When working with matrices, understanding their dimensions is key. The dimensions of a matrix are defined by the number of rows and columns it has, typically expressed as "rows x columns." For example, a matrix with 2 rows and 3 columns is a "2x3 matrix". Knowing these dimensions helps us understand how the matrix looks, and more importantly, if certain operations like multiplication are feasible.
Matrix A, as per the exercise, is a 2x2 matrix which means it has 2 rows and 2 columns. This indicates a simple structure where every element can be easily paired with another matrix of matching column and row dimensions.

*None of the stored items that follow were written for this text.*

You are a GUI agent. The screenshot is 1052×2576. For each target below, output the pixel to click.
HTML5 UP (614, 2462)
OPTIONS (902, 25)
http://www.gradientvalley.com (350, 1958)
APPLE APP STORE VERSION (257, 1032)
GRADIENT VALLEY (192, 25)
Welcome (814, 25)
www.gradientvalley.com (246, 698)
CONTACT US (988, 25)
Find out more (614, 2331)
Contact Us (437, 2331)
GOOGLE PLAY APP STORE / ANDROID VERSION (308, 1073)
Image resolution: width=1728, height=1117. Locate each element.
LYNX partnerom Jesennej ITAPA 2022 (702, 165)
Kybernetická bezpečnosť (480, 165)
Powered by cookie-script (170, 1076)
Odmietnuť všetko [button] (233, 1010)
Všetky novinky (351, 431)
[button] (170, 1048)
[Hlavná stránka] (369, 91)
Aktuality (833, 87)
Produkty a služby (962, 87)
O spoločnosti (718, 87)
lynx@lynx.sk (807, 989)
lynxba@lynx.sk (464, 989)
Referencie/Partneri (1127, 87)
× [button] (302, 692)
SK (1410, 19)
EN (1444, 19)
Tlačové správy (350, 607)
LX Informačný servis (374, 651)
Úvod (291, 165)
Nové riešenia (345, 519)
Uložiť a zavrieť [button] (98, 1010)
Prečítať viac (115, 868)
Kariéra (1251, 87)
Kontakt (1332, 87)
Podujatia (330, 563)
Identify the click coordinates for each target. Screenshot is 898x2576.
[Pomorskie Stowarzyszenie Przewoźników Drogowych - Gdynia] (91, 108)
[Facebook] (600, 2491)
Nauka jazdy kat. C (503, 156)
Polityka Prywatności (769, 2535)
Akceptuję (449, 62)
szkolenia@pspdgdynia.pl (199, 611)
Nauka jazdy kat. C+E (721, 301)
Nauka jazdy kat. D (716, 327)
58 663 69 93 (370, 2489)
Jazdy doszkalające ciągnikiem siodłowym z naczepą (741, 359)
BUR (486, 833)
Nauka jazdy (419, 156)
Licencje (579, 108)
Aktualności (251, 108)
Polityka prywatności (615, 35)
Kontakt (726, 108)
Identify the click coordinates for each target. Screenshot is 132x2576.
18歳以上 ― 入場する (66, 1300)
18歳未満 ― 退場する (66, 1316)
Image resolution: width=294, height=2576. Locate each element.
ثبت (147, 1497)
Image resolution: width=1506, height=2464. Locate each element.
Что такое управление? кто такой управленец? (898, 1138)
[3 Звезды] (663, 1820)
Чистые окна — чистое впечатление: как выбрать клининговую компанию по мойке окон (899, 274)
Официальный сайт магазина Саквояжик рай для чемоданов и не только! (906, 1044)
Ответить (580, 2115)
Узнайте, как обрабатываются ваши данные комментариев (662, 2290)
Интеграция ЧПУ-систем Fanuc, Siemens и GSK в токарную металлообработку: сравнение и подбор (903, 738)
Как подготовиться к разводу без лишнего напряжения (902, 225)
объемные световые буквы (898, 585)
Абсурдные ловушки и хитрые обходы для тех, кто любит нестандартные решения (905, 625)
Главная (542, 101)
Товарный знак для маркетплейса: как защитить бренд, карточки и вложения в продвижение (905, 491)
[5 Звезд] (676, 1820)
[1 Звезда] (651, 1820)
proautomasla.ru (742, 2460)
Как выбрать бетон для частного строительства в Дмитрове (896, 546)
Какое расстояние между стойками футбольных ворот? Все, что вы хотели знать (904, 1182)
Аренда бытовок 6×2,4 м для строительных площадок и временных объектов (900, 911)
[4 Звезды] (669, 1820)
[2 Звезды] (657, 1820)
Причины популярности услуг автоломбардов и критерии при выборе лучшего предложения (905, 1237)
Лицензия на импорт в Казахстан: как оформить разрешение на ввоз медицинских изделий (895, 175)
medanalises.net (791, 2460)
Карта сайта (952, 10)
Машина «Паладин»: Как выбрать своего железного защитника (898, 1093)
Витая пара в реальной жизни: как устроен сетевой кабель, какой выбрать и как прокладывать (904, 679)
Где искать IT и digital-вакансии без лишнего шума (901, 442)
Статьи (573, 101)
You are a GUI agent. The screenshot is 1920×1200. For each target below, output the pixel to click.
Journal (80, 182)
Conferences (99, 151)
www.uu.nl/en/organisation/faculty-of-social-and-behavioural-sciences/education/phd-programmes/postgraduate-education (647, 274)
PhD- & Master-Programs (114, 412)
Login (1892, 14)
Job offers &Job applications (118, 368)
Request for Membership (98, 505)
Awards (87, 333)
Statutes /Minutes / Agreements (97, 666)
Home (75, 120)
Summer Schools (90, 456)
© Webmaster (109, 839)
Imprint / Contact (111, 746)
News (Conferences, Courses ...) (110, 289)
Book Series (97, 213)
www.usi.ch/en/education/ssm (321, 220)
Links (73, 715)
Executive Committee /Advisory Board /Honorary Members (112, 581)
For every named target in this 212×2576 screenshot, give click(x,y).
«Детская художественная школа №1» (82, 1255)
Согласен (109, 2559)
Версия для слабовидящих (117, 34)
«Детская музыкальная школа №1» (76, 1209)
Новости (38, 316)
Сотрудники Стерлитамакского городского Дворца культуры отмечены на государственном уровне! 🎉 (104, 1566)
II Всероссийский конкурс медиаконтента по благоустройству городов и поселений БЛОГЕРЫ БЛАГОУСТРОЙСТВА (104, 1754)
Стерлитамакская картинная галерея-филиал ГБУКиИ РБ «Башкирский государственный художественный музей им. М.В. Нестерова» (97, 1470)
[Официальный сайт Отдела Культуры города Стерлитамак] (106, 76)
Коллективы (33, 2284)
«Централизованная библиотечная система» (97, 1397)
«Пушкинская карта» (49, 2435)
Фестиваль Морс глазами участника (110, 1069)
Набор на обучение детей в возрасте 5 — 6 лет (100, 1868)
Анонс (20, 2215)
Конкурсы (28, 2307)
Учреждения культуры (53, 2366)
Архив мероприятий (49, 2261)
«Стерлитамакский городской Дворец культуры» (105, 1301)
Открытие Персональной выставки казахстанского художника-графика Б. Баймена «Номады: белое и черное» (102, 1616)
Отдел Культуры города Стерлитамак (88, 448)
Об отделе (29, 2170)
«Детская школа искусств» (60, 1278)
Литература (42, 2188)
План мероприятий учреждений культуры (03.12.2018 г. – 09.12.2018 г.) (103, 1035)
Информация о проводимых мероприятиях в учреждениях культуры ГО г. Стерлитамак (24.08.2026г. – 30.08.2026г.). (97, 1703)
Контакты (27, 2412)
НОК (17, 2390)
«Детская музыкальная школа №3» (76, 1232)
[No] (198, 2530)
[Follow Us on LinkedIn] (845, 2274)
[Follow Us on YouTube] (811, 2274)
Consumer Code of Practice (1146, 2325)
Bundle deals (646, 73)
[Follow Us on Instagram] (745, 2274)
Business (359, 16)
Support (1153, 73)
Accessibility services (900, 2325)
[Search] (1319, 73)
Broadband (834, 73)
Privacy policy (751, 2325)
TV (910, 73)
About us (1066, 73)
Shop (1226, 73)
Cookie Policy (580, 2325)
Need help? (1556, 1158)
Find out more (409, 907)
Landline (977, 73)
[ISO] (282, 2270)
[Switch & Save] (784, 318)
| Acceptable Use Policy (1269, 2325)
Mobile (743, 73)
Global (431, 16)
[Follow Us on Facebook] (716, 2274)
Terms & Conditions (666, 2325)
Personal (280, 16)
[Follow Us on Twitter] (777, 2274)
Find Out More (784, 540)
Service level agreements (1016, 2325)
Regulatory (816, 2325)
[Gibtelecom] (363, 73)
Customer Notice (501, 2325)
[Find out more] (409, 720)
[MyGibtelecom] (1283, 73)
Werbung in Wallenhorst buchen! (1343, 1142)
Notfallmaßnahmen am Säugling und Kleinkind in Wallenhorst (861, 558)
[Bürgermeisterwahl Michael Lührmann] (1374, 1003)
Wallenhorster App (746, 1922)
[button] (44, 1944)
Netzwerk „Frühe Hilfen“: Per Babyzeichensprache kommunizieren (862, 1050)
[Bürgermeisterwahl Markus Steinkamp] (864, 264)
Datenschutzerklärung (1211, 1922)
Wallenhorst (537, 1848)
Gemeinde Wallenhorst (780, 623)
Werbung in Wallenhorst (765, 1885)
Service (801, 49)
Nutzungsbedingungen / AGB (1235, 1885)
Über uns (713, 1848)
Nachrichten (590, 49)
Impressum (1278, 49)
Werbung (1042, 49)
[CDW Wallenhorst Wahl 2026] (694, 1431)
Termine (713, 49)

Matrix multiplication isn't always possible, and checking if matrices are compatible for multiplication is a crucial initial step. For two matrices to be multiplied, the number of columns in the first matrix must match the number of rows in the second matrix. This rule ensures connectedness, as each entry in one matrix needs a corresponding entry to multiply in another.
In our example, matrix A has 2 columns, and matrix B has 2 rows, meaning these matrices are compatible. It’s essential to always validate this, because even a perfect-looking setup could face issues if dimensions don’t align. When dimensions do match, as here, you can proceed confidently with the operation.

Matrix multiplication involves some intricate operations but can be broken down into simple repeated steps. First, consider each element in the resulting matrix individually. Each element is calculated by taking a row from the first matrix and a column from the second. Multiply these corresponding elements and add them up.
Use the formula \( (AB)_{ij} = \sum_{k=1}^{n} A_{ik} \times B_{kj} \) for calculating these elements, where \( i \) represents the row index and \( j \) the column index in the resulting matrix. This method is repetitive across the matrix, ensuring each element in the new matrix is accurately created.
Practice this by walking through the matrix row by row and column by column.

The outcome of matrix multiplication is another matrix, often with a different dimension than the original matrices, reflecting the crossed rows and columns. In our exercise, the operation \( AB \) results in a 2x2 matrix, which matches the row count of matrix A and the column count of matrix B, confirming the successful multiplication as expected.
The resulting matrix is given by \[ AB = \begin{bmatrix} -800 & 500 \ -300 & 800 \end{bmatrix} \]. Here, each element has been systematically produced by applying the multiplication rule across every row-column pair. It's important to review the process for each element to ensure all operations were executed correctly.
This reinforced understanding can help in verifying results and reinforcing conceptual clarity.